The link between Castle Bravo and modern environmentalism via Bulletin of Atomic Scientists

By William Souder

Sixty years ago, in the predawn hours of March 1, 1954, a Japanese tuna boat named Daigo Fukuryu Maru (“Lucky Dragon no. 5”) was fishing near the Marshall Islands in the central Pacific. Its engine off, the ship drifted silently on a glassy sea. Overhead, the stars illuminated a few wandering clouds. Suddenly a blinding wall of light appeared on the western horizon. As the crew rushed on deck, the light changed from white to yellow, and then to orange and finally a deep red—a monster light that continued to grow and rise into the sky. After a few minutes, the 99-ton ship lurched as a deafening roar passed over it.

Racing to the chart room, the ship’s radio operator—a man named Aikichi Kuboyama—made a hasty calculation. Estimating that the sound wave had reached the ship about seven minutes after they first saw the light, Kuboyama figured they were roughly 87 miles away from whatever had happened. Looking at his chart, Kuboyama saw that there was nothing in that direction but open water and a few small piles of sand called Bikini Atoll, 85 miles to the west.
A few years later, marine biologist and author Rachel Carson recounted Kuboyama’s death in the most sensational book of 1962: Silent Spring. A stern polemic on the dangerous overuse of synthetic pesticides such as DDT, Carson’s book explained how these chemical poisons were a threat to wildlife and to human health. Silent Spring alarmed the public and made Carson the target of an angry, well-financed smear campaign by the chemical industry.

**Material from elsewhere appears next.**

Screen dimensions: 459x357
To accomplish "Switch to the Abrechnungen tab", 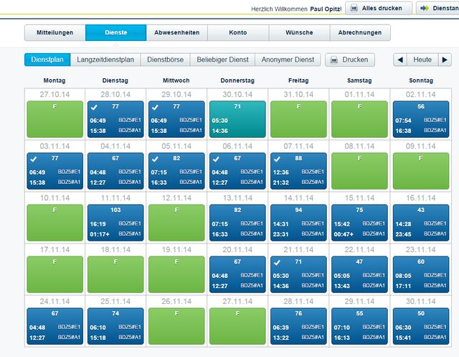I will click(x=360, y=32).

One of Carson’s challenges in writing Silent Spring was how to convince her readers of the then-novel idea that an unseen chemical contaminant that might be anywhere (or everywhere) might cause unanticipated collateral damage to ecosystems. She solved this problem by perceiving a parallel between pesticides and radiation. Invisible, ubiquitous, and accumulating in the tissues of living things over time, pesticides and radioactive fallout from nuclear testing were, Carson argued, the twin existential problems of the modern age.